I started podcasting this but stopped. I said all that needed to be said:
"My problem isn't that I don't have the tools, don't have the mindset, don't have the skills, don't have the drive, don't have the resources, don't have the creativity. My problem is that I don't see the future. I don't know what I want and therefore don't want it bad enough to go after it.
--Actually, I do know what I want and it's nothing I have control over because what I want is to have things happen out of my control that are exactly what I want. There are things I can do to take full control over it, but I don't want it to be forced and so I simply do not want to do it.
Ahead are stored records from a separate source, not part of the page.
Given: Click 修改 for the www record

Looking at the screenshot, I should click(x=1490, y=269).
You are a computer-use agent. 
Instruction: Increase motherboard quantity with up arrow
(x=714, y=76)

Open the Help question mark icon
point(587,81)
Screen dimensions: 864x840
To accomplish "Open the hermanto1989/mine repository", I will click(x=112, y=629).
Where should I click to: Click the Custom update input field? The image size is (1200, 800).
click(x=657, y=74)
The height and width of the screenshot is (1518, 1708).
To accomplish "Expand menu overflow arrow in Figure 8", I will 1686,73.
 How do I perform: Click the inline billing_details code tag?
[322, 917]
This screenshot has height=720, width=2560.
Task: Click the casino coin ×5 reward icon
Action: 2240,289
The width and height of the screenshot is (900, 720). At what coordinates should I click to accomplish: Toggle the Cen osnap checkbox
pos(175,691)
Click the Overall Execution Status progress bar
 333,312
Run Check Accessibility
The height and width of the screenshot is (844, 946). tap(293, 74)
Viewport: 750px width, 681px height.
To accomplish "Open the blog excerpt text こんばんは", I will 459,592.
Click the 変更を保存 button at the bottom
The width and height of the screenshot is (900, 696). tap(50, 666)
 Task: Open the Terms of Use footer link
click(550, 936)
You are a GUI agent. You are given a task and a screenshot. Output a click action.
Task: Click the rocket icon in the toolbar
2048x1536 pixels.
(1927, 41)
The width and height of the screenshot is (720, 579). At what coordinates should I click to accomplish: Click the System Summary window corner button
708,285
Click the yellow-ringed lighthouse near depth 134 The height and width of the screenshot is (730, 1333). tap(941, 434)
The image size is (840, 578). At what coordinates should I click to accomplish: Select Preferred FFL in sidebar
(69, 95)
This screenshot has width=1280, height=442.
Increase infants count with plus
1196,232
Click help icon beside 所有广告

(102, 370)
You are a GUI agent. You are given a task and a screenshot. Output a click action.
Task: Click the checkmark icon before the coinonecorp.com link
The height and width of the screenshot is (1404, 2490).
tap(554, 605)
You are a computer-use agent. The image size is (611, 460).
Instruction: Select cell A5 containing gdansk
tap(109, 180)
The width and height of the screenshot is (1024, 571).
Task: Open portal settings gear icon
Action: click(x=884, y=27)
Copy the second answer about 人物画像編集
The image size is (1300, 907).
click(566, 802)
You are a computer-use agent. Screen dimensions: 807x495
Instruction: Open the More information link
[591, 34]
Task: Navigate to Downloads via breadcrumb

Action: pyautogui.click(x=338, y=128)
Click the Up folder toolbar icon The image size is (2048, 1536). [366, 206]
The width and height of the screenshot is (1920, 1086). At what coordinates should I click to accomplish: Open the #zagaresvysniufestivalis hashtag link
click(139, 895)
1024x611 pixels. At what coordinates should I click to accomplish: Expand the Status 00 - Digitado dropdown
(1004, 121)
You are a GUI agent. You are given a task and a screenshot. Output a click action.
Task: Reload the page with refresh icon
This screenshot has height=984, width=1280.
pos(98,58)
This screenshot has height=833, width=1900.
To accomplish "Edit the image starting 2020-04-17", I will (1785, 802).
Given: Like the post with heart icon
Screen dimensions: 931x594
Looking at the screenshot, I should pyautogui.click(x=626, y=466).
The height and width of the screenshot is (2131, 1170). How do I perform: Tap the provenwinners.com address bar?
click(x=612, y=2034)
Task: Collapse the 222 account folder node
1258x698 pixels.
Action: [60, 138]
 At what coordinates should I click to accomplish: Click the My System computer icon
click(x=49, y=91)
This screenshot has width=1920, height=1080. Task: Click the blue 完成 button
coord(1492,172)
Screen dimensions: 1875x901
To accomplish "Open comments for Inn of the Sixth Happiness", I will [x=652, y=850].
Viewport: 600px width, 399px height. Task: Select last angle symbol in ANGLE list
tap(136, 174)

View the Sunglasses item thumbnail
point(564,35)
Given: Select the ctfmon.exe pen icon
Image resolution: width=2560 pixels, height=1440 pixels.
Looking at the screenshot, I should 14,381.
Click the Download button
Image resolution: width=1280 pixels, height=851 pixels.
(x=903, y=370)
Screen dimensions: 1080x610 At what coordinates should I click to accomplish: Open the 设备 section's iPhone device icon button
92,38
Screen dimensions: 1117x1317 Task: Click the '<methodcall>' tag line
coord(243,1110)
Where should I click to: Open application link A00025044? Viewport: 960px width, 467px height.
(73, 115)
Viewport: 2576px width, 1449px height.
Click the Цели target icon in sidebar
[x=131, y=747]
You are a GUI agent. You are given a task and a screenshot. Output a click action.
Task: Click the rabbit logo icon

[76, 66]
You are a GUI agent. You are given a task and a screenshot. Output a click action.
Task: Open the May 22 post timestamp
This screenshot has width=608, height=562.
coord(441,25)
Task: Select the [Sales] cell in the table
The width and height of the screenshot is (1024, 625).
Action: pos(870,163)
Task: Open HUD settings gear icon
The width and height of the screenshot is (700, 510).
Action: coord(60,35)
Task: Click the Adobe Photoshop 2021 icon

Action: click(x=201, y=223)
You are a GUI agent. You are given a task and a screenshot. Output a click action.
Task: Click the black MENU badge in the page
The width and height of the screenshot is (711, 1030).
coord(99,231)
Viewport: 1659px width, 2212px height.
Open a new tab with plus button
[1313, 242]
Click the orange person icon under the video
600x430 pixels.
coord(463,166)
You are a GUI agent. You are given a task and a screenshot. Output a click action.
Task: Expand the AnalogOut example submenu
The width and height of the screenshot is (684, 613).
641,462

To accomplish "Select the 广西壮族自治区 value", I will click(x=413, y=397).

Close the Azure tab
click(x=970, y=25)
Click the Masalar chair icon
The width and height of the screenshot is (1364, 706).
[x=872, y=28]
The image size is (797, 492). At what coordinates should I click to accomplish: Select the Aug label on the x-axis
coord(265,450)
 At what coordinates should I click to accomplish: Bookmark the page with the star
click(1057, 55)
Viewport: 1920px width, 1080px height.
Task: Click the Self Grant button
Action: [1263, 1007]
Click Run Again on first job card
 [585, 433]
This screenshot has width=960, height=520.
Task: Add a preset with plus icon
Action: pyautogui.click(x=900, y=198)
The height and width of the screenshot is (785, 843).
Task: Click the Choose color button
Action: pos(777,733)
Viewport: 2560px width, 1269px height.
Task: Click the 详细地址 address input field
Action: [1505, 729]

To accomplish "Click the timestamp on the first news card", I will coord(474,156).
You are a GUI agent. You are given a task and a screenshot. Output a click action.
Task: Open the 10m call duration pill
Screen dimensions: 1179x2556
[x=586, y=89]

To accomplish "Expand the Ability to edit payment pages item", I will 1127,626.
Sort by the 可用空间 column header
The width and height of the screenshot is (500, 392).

This is why Macbeth is my favorite Shakespeare play. Because it points out the problem of taking control over your destiny. He sees what he wants--he doesn't want it at first, but the weird sisters tell him that it's going to happen and when he sees the potential of it, that's when he realizes that he wants it. --I feel ya there! People have made it clear to me that it's possible, the thing that I want, and I'm very good at getting to my point of "Thane of Cawdor," and I can totally believe it. But then when I have the knife in my hand and I see my king lying right there, the whole rest of the story plays through my mind and torments me.
I don't want it to happen that way. I want it to happen naturally.
I know people who would kill to be in my situation. They would be Macbeth. They would be king for a time and they would die a king--just like macbeth. But I would not want that.